List every line of the items that contains the word "arrow".

• Record list
"""

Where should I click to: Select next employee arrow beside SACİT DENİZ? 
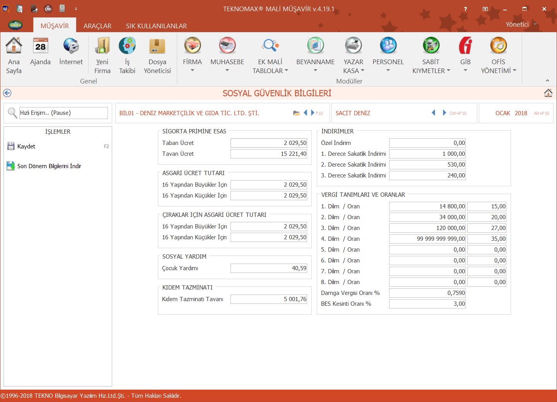click(x=444, y=113)
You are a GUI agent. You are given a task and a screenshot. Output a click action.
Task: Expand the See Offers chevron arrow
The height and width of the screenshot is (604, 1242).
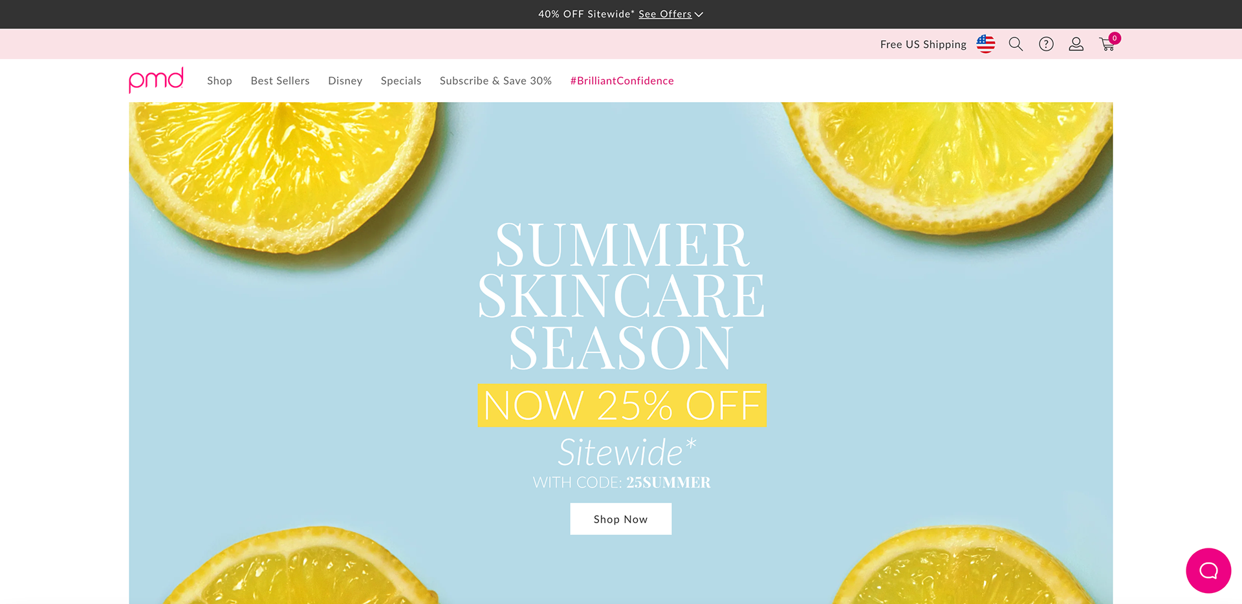pyautogui.click(x=699, y=14)
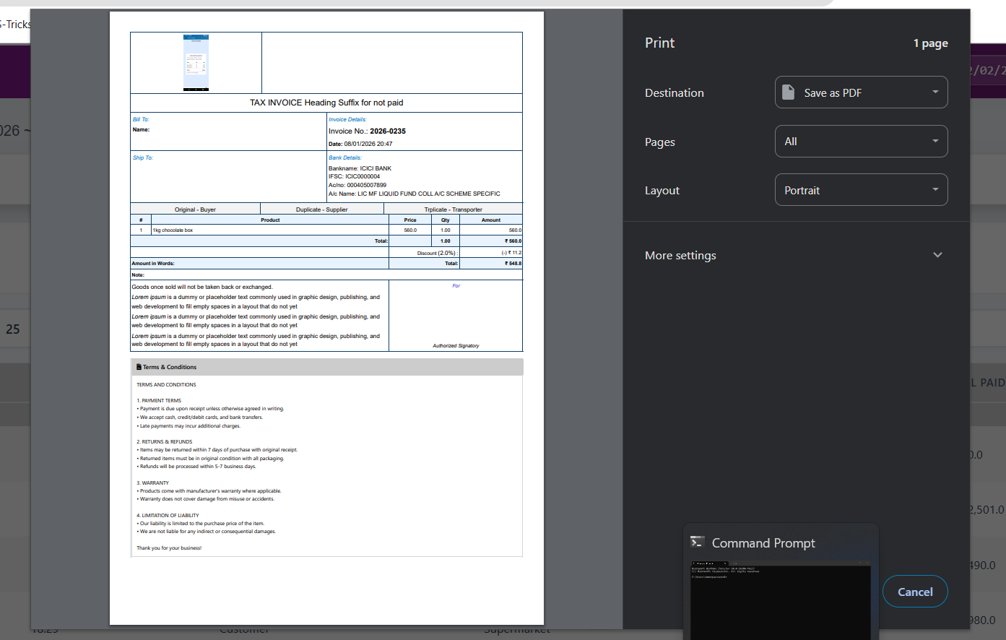Open the Pages dropdown set to All
Viewport: 1006px width, 640px height.
click(x=861, y=142)
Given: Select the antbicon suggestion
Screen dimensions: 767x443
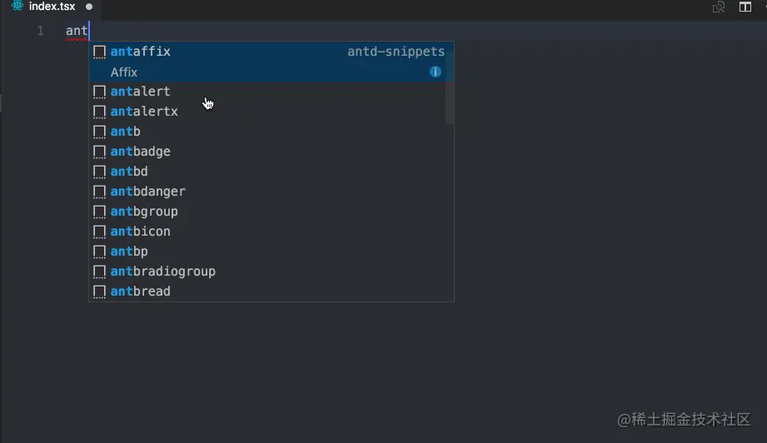Looking at the screenshot, I should pyautogui.click(x=141, y=231).
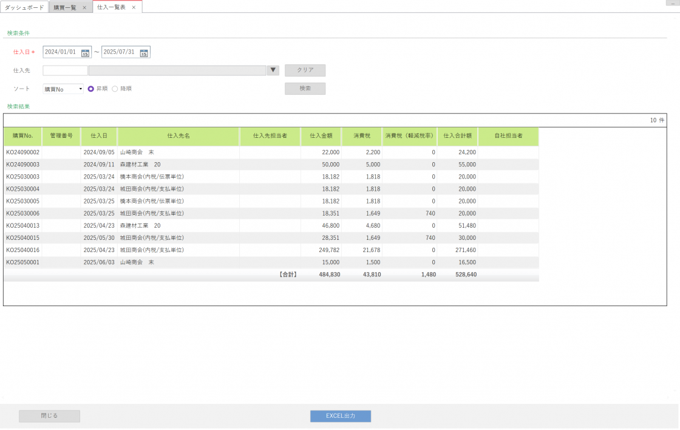This screenshot has height=430, width=680.
Task: Select the row for KO25040016
Action: pyautogui.click(x=22, y=250)
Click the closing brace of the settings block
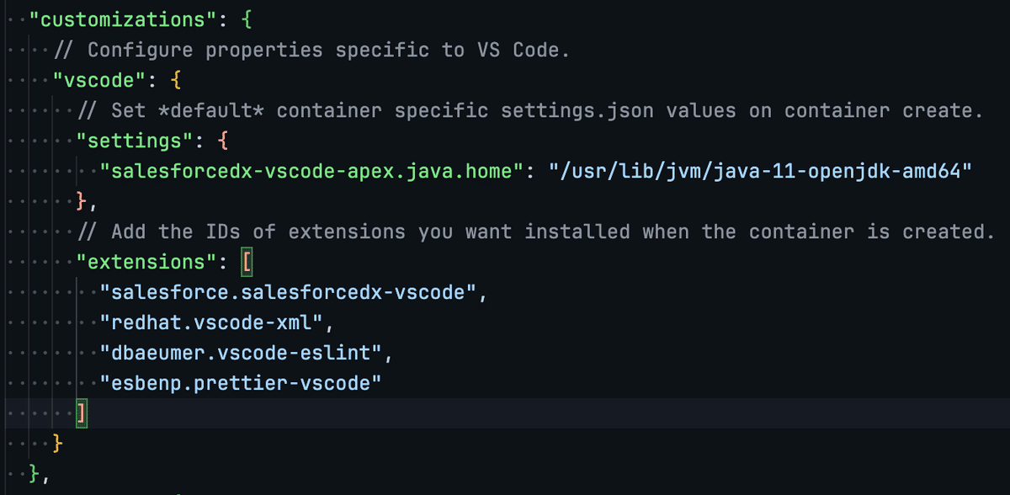The height and width of the screenshot is (495, 1010). [x=82, y=201]
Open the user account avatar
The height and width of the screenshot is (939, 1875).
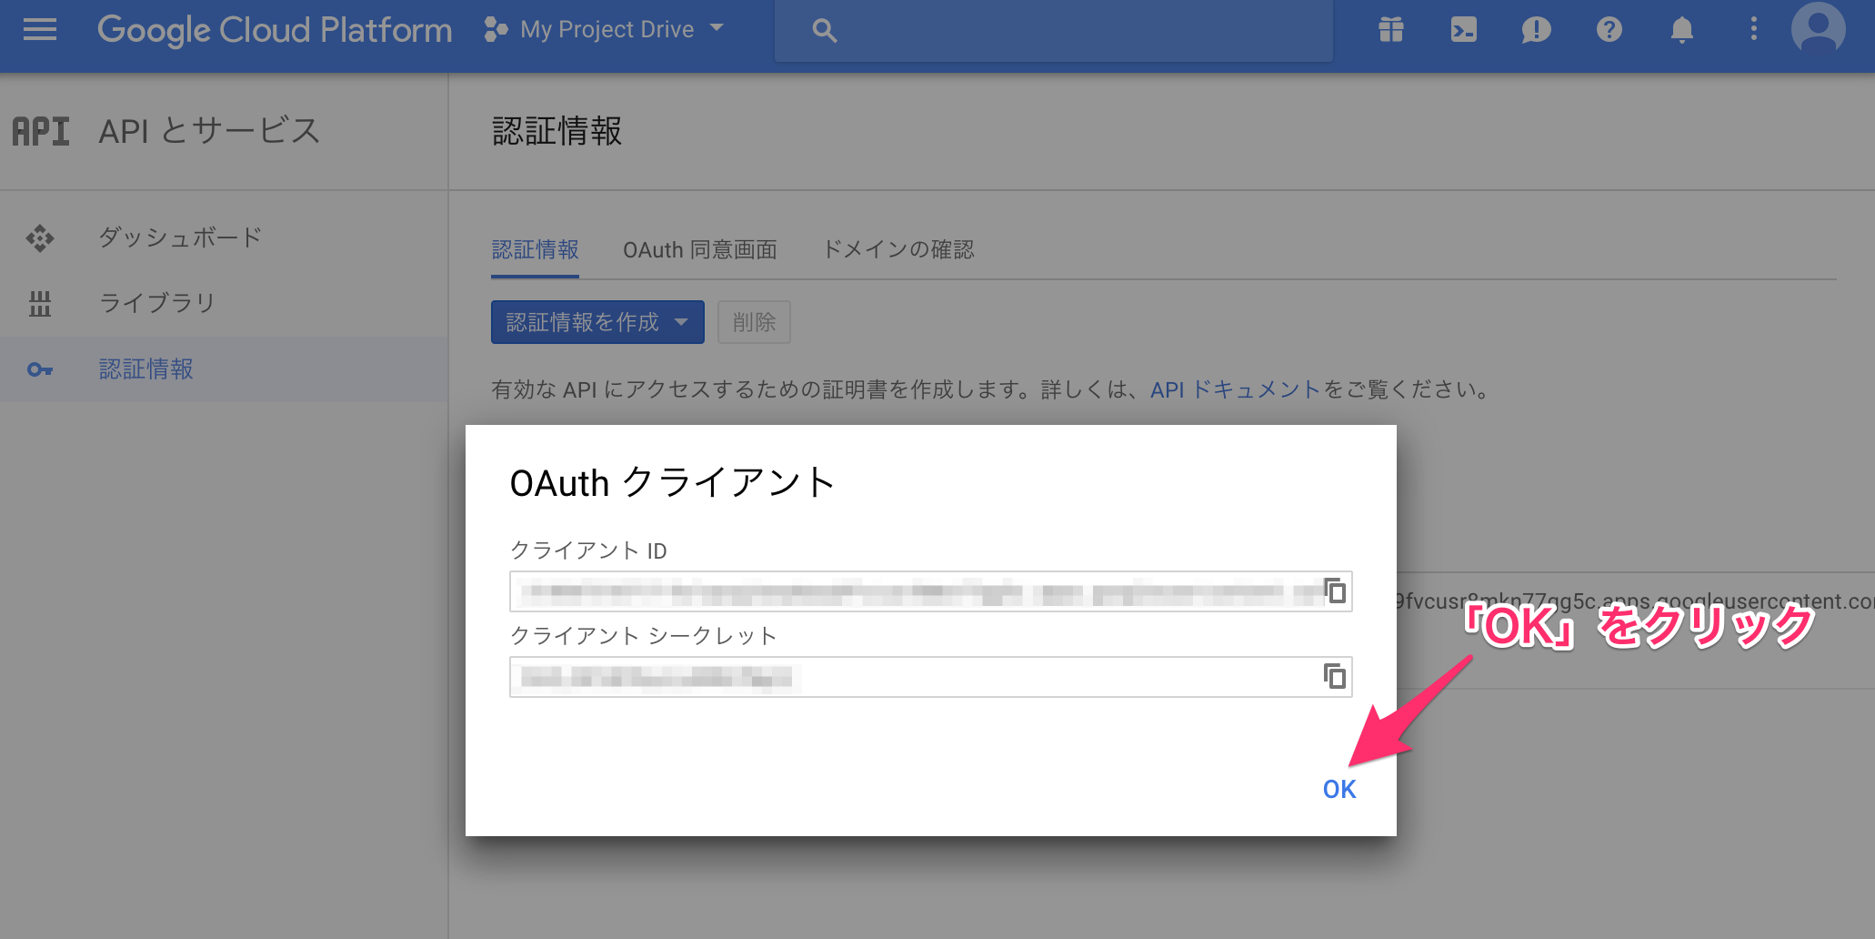pos(1817,28)
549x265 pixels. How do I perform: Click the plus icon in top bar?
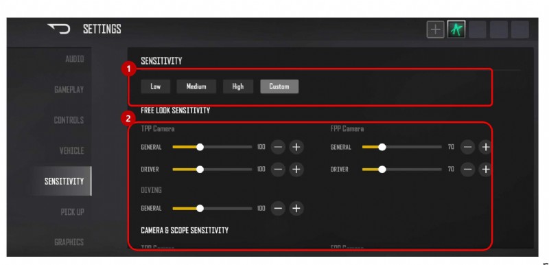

"""

• Written response
Where should I click to: Select next employee arrow beside SACİT DENİZ? 
Task: Expand the See Offers chevron arrow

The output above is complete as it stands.